J’ai planté un arbre. Pour conjurer le sort, forcer le destin. Juste ici, devant ma capitelle.
Cette terre qui m’a vu naître et avant moi mon père, et mes ancêtres, cette terre je l’ai aimée et haïe à la fois.
Comment pourrait-il en être autrement ? Un paysage grandiose mais qui épuise ses habitants. Labouré par les vents, fouetté par les pluies, écrasé sous le soleil, le lieu ne pardonne aucune faiblesse aux hommes ou à la nature.
Combien sont partis, vers d’autres contrées plus accueillantes, par delà les noires crêtes à l’horizon ?
Là-bas, l’herbe est drue, les arbres sont nombreux et poussent droit, le vent ne les torture pas comme ici.
J’ai voulu rester dans ce pays. Parce que j’y suis né, que ma vie y était tracée. Et puis je possédais la ferme paternelle, et quelques rudes arpents à cultiver.
Mais cette existence m’a usé, plus vite qu’elle ne l’aurait dû.
Ma tendre épouse s’est éteinte précocement il y a quelques mois. Trop de fatigue, de froid, de faim les jours d’hiver où les réserves s’épuisaient.
La faute aux maigres récoltes, à ces sols sans cesse appauvris par le déchaînement des éléments.
Les enfants aussi sont partis, ils se sont lassés de ces landes et ces collines sauvages.
Je ne suis pas amer pourtant, car je sais qu’un jour tout changera.
Mon temps est compté maintenant, mais le siècle avance et des idées nouvelles commencent à circuler.
Elles sont même arrivées jusqu’au village. Ragots de comptoir pour certaines, celles-là sont vite éliminées.
Mais des personnes sensées causent très sérieusement autour d’un projet qui concernera tout le pays. Projet soi-disant réalisable et bénéfique pour tous.
Il donnera à nos campagnes un autre aspect et les rendra plus vivables.
Alors tout s’enchainera. Les jeunes accepteront de rester, les fermes se repeupleront et une vie nouvelle se répandra partout.
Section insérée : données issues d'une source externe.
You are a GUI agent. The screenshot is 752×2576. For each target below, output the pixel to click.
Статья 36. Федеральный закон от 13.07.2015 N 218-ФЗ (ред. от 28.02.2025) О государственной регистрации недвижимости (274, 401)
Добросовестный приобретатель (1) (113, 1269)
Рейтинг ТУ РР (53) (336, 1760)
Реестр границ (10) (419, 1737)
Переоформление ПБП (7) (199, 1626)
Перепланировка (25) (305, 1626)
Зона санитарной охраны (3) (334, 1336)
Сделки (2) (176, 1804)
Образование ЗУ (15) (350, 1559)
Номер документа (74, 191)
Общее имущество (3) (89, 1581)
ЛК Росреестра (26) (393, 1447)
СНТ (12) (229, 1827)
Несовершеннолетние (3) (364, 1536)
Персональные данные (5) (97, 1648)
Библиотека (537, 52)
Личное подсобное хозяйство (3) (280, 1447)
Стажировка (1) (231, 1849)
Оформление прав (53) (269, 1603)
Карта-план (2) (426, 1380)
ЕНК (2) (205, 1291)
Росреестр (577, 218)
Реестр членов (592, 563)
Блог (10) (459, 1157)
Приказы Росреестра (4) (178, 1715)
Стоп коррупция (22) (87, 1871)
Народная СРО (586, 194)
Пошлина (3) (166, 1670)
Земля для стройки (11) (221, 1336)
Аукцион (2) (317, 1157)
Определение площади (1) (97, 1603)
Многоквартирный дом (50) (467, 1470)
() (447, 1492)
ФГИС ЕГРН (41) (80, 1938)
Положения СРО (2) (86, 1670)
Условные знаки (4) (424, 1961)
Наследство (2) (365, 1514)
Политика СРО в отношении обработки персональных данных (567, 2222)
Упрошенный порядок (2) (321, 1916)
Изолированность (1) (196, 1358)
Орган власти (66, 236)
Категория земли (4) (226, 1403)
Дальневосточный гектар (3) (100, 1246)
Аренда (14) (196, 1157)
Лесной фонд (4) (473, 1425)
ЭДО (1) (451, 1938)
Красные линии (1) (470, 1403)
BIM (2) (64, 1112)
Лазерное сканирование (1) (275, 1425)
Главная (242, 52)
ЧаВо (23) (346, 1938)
Les arbres, c’est eux qui amèneront le changement. Les ingénieurs de la ville assurent que leur plantation en grand nombre stabilisera la terre cultivable, protègera les cultures du vent et de ses rafales assassines, et changera la vie de nos paysans.
Alors je veux y croire. Parce que j’ai trop souffert dans cet endroit que je n’ai pourtant jamais voulu quitter.
Je ne verrai pas le changement, trop vieux pour ça.
Mais mon arbre sera le premier d’une vaste forêt.